Young Americans have come up with a pretty straightforward plan to stay out of debt:Don’t get into it in the first place.
A new study by the Pew Research centre shows millennials today are holding off on the pricey norms of “the real world” until they have more money in their bank accounts.
Photo: Pew Research centre
If that means shacking up, driving a clunker, passing up marriage and putting off baby plans, then so be it.
So far, this strategy looks like it’s working.
The amount of debt in under-35 households fell by a 29 per cent between 2007 to 2010, Pew reports. In contrast, debt of over-35 households fell by just 8 per cent.
Here are a few telling finding from Pew’s report:
- Homes: The number of young adults owning their own houses fell 6 per cent during the recession, from 40 per cent in 2007 to 34 per cent in 2010.
- Cars: A little more than half of young adults have a vehicle to their name. But the number of under-25 households with a car dropped from 73 per cent in 2007 to 66 per cent in 2010.

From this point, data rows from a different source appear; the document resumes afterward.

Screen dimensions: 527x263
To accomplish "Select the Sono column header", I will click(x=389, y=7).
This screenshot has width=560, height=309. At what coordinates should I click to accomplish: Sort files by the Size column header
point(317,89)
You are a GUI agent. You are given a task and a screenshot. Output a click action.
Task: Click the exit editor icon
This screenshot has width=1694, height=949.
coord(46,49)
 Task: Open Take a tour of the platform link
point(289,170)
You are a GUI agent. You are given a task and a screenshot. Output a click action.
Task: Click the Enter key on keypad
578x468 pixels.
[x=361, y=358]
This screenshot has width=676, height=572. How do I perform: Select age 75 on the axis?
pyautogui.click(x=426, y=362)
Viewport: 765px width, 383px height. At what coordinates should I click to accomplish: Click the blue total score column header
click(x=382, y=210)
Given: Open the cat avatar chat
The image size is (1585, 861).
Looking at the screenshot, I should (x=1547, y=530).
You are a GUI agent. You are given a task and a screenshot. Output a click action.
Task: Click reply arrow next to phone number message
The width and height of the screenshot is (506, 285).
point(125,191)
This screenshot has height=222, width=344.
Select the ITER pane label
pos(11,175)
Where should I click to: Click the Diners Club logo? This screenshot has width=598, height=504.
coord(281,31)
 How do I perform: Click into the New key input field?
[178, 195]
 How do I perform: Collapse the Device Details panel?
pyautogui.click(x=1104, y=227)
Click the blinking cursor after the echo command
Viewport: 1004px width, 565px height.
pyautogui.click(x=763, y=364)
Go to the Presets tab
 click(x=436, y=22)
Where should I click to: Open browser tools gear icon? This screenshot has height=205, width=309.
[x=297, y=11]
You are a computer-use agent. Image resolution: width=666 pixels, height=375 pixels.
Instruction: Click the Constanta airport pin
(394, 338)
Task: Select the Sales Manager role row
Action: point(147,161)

- Credit cards: Younger people also are being more careful when it comes to credit. The number of people carrying credit card debt in the younger generation dropped from 48 per cent in 2007 to 39 per cent in 2010.
There’s just one area where young people are still struggling: Student debt.
People under age 35 saw their student loan bills grow by 34 per cent in 2007 to 40 per cent in 2010. In comparison, only 26 per cent of the same age group had student debt in 2001.